Passage extrait ::
Un Film de Hernán Rosselli  

Avec Maribel Felpeto, Alejandra Cánepa, Hugo Felpeto

Dans une banlieue populaire de Buenos Aires, les Felpeto – les Soprano next door – ont leur business rodé de paris clandestins. Après la mort du père, la mère et la fille doivent reprendre en main les affaires. Maribel, voisine d’enfance du cinéaste, lui a confié d’anciennes vidéos familiales et a accepté de devenir « au présent » un personnage de fiction devant sa caméra, comme les autres membres de sa tribu, transformés en bookmakers. La théorie des jeux et la figure du réseau s’imposent à toutes les échelles, des souvenirs individuels à l’histoire d’un pays.

Something old, Something new, Something borrowed, d’Hernan Rosselli présenté à la Quinzaine des Réalisateurs propose une mise en scène de la perplexité. Ce film argentin d’enquête familiale dans le milieu des paris inclue de fausses archives familiales filmées en VHS dans un contexte politique tendu. Tout le film semble ainsi saisi furtivement, volé, arraché au réel.

[Éléments de données]
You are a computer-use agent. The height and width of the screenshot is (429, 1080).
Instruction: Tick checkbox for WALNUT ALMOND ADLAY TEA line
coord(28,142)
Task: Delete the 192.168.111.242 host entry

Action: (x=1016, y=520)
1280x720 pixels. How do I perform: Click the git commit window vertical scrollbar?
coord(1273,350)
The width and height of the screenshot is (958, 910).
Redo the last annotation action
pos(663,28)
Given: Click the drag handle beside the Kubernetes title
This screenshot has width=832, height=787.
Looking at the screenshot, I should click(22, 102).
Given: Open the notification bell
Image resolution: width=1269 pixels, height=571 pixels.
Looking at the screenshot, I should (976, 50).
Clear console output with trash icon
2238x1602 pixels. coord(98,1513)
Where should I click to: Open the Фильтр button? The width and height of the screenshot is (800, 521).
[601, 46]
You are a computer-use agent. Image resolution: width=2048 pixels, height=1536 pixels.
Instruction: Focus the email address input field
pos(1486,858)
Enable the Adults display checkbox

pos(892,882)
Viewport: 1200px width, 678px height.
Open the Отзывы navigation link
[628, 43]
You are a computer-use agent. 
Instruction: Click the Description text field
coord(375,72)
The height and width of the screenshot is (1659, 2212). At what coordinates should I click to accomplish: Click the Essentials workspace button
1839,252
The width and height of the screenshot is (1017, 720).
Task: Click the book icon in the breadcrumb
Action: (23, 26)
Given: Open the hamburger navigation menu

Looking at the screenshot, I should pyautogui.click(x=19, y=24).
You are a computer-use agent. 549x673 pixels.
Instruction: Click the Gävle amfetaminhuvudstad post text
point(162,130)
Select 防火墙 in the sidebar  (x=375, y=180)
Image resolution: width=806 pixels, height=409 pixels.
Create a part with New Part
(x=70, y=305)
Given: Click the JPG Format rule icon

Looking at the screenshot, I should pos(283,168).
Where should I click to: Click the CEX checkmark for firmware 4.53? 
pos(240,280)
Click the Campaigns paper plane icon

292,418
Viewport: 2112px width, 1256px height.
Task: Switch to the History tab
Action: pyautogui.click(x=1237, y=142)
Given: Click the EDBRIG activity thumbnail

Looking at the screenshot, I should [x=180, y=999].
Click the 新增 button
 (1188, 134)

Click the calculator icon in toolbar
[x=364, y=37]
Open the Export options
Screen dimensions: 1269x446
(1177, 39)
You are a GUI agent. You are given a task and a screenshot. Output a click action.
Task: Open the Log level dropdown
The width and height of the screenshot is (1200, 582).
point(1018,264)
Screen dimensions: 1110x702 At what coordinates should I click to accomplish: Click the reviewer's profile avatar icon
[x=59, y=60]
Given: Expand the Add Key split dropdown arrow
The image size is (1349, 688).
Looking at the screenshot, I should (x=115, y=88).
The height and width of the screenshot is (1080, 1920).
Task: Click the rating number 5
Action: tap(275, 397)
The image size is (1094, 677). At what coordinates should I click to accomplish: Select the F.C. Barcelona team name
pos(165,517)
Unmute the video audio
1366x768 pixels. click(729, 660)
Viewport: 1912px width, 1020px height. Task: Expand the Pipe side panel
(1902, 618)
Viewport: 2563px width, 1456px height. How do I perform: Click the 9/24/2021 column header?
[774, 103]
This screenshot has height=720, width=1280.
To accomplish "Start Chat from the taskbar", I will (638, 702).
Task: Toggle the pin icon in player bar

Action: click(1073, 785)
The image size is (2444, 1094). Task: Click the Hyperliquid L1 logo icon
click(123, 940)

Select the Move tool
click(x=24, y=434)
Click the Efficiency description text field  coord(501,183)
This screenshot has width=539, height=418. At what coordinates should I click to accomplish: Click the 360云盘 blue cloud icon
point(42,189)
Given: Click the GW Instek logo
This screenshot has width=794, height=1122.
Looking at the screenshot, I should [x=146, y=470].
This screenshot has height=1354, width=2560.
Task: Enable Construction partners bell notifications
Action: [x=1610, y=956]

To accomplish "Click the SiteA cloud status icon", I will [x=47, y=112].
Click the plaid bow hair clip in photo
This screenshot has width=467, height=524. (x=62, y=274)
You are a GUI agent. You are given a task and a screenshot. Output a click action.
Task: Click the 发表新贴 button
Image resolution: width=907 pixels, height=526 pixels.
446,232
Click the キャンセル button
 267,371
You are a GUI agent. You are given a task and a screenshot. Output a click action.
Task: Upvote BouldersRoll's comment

Exercices à traiter ::
**A)** Pourriez-vous recopier l'extrait sur le film de « Dans une banlieue » jusqu'à « l’histoire d’un pays. », en remplaçant « Buenos Aires » par « Rosario » ?
**B)** D'après l'extrait sur le film, dans quelle section le film a-t-il été présenté ?

Corrigés par exercice ::
**A)**
Dans une banlieue populaire de Rosario, les Felpeto – les Soprano next door – ont leur business rodé de paris clandestins. Après la mort du père, la mère et la fille doivent reprendre en main les affaires. Maribel, voisine d’enfance du cinéaste, lui a confié d’anciennes vidéos familiales et a accepté de devenir « au présent » un personnage de fiction devant sa caméra, comme les autres membres de sa tribu, transformés en bookmakers. La théorie des jeux et la figure du réseau s’imposent à toutes les échelles, des souvenirs individuels à l’histoire d’un pays.

**B)** À la Quinzaine des Réalisateurs.